[The Other Feud: William Anderson "Devil Anse" Hatfield in the Civil War by Philip Hatfield (Author-Createspace, 2010). Softcover, illustrations, tables, notes. Pages main/total:80/99. ISBN:9781453886748 $12.99]
Much has been published about the Hatfield-McCoy feud from the popular and academic presses, but Philip Hatfield's The Other Feud explores instead the Civil War years of William Anderson "Devil Anse" Hatfield's life. Just how much of this Civil War service information is freshly presented in the book, I'll have to leave to those familiar with the extensive Hatfield-McCoy literature. Earlier biographical works, such as The Tale of the Devil, do claim to cover the period. A slim volume of small physical dimensions and large print, The Other Feud has the modest goal of summarizing Hatfield's Civil War career as well as discussing to what degree Civil War differences fed the famous feud, a subject of some controversy.
Utilizing service records and the excellent research of SE Kentucky-SW Virginia Civil War researchers Jeffrey Weaver and Randall Osborne, the author traces William A. Hatfield's association with the Virginia militia, Virginia State Line, and 45th Virginia Infantry Battalion. Making use of the O.R., books, newspapers, and manuscript material, the narrative often strays away from sustained mention of Hatfield personal involvement in events (his presence in assumed), instead summarizing the military movements and actions of the state and Confederate units. The work is most speculative in its dealing of the 1864-65 period following Devil Anse Hatfield's desertion from the 45th Virginia Battalion. His name is absent from the rolls of Bill Smith's guerrilla unit and, according to the author, no supporting documentation has been discovered. Nevertheless, author Hatfield wholeheartedly adopts the traditional view that "Devil Anse" fought with Smith. Even with the recognition that muster roll information for partisan units was necessarily spotty at best and it was often in an irregular fighter's best interest not to have his name in print, the author might have been better served to leave the details of this aspect of the Devil's life more open to debate.
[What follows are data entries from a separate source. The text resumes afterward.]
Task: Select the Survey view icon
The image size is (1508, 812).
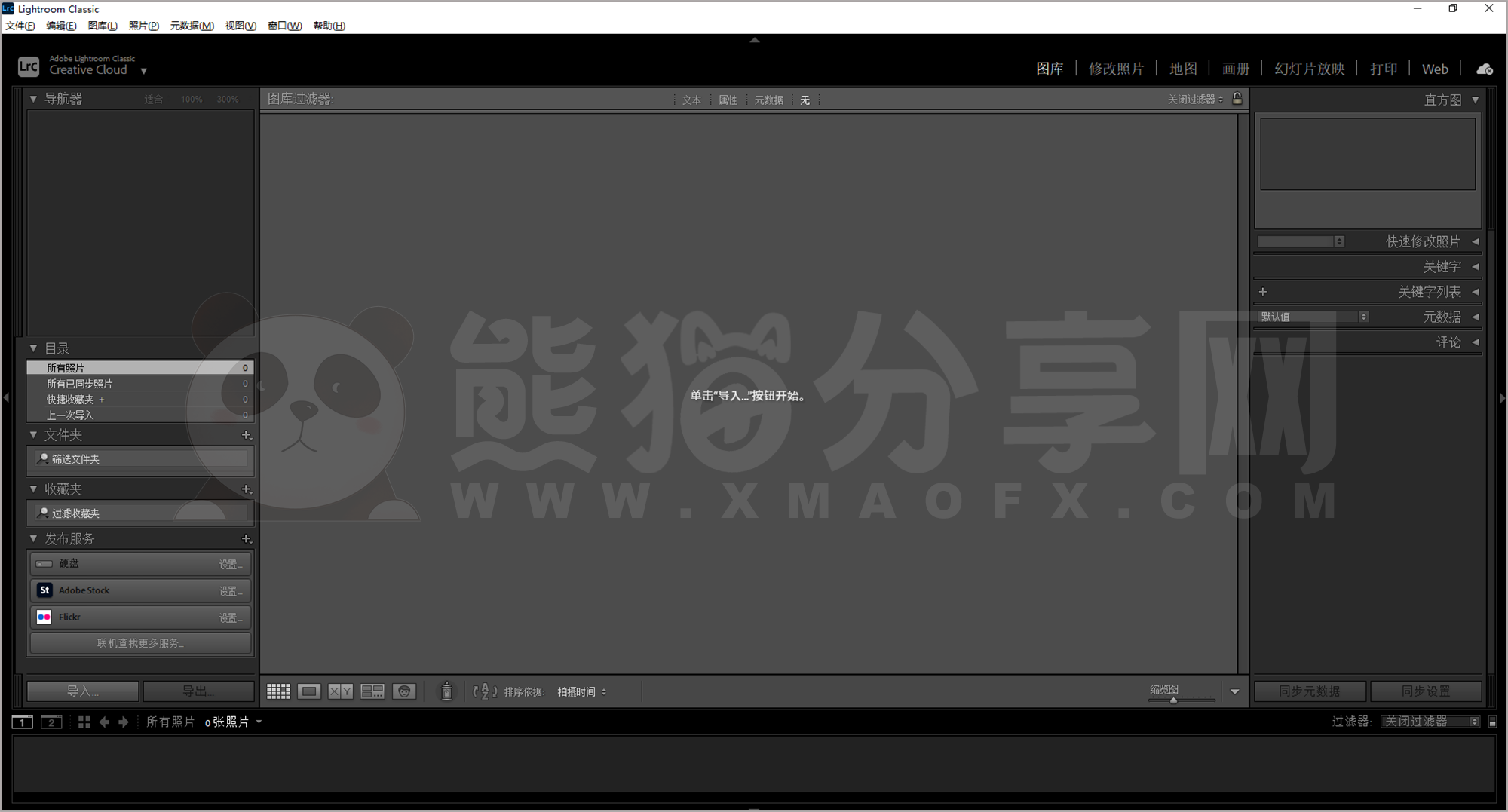Action: [372, 691]
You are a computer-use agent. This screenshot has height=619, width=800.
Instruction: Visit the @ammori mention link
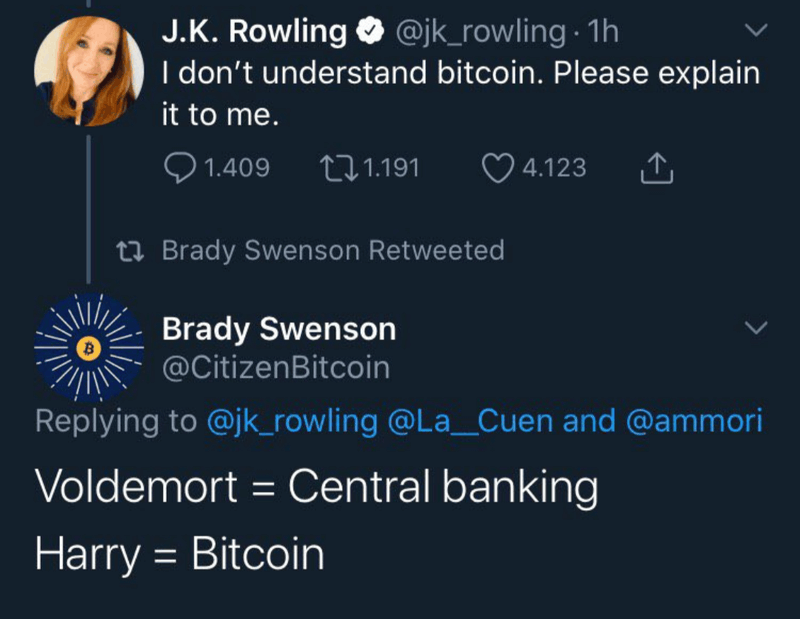coord(693,421)
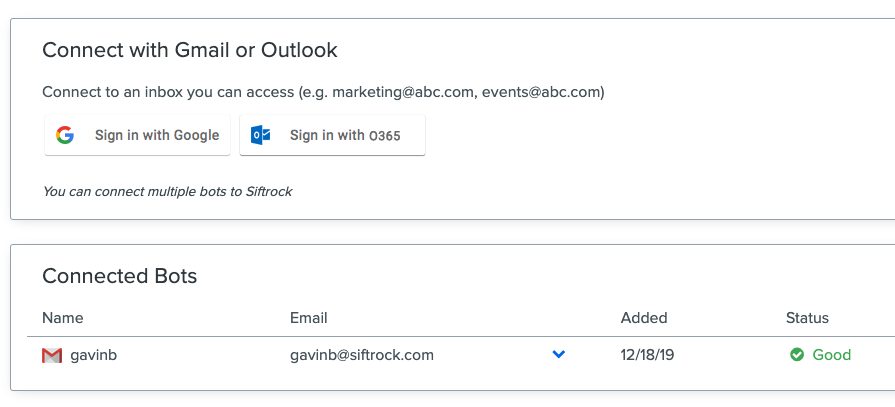Click the Name column header
895x407 pixels.
63,318
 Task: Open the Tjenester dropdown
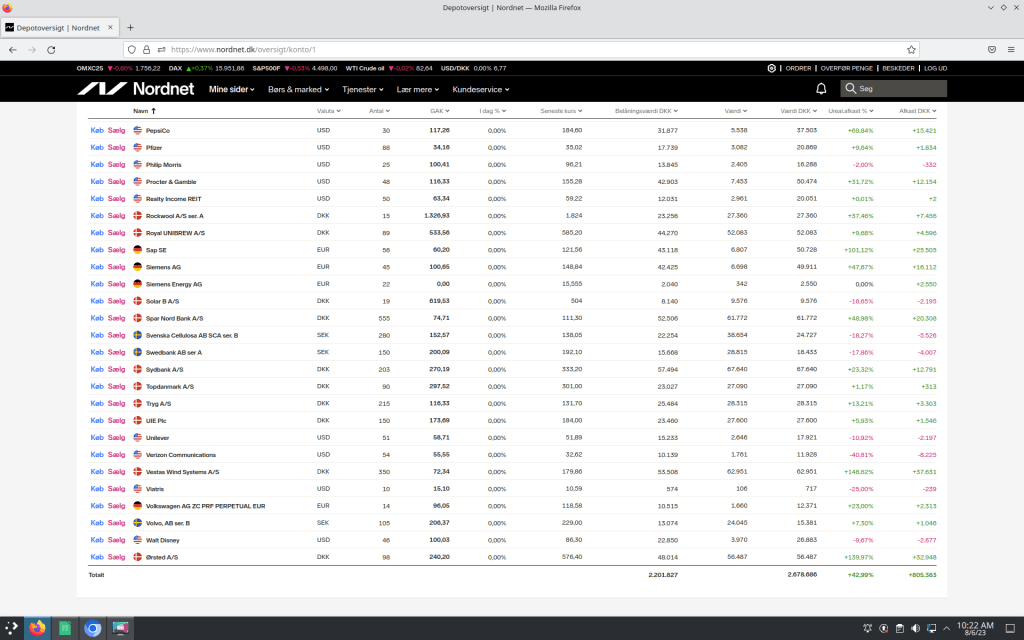364,89
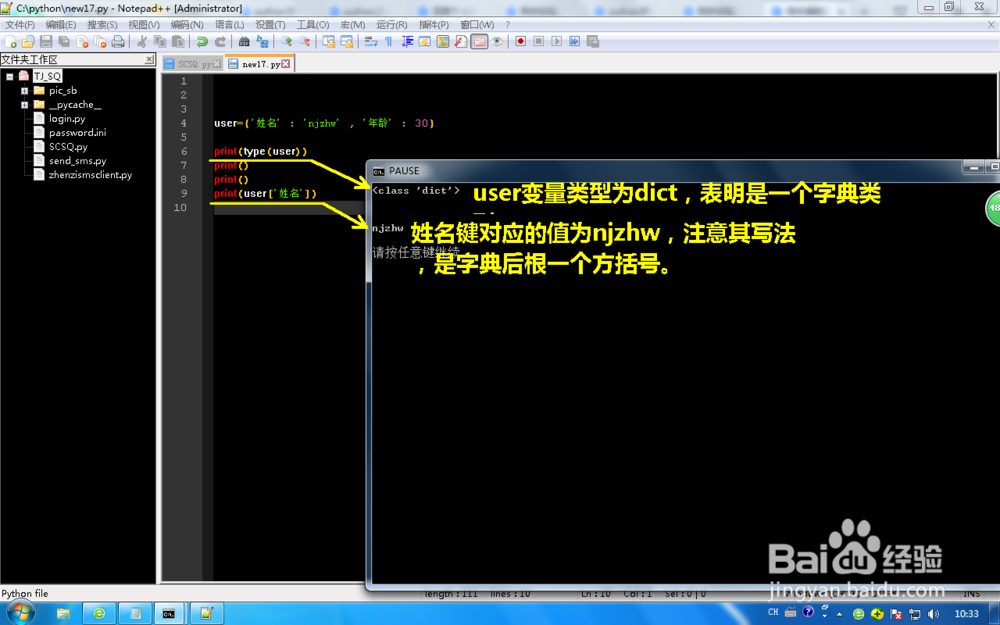Close the 文件夹工作区 panel

(x=150, y=59)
As for the question of the alleged Civil War origins of the feud, the text is largely inconclusive as to the depth of the role played by the great national conflict*. It does, however, persuasively argue against the popular notion that the feud had a North (McCoy) vs. South (Hatfield) character. In support of this, author Hatfield provides a pair of nice tables which list the wartime services of prominent members of the post-war feud. These appendices demonstrate no clear sectional divide. While no feuding Hatfield directly served in Union forces, relatives did, and McCoy feudists fought on both sides.
Happily, the author also writes dispassionately, refreshingly avoiding the pitfalls of biographical history penned by direct or collateral descendents. On the down side, the book needs some editing work and would have benefited from a bibliography and index. A concluding chapter summarizing the author's findings would also have been helpful. In the end, The Other Feud's often presumptive assessment of William A. Hatfield's personal involvement in the war tends to raise as many questions as it attempts to answer. While in broad terms the book achieves what it sets out to do, given its limitations of length and scope, readers might best view it as a starting point for further exploration.
* - The book does not cite James Prichard's excellent recent article from Virginia at War, 1863 (UP of Kentucky, 2009). Prichard takes the view that the character of the post-war Hatfield-McCoy feud was a direct consequence of Civil War mountain guerrilla warfare and offers details pertaining to Hatfield's involvement in that aspect of the war. While Philip Hatfield's work doesn't aspire to the scholarly reaches of Prichard's creation of a broader sociological context, it would have been worthwhile to address the article's conclusions.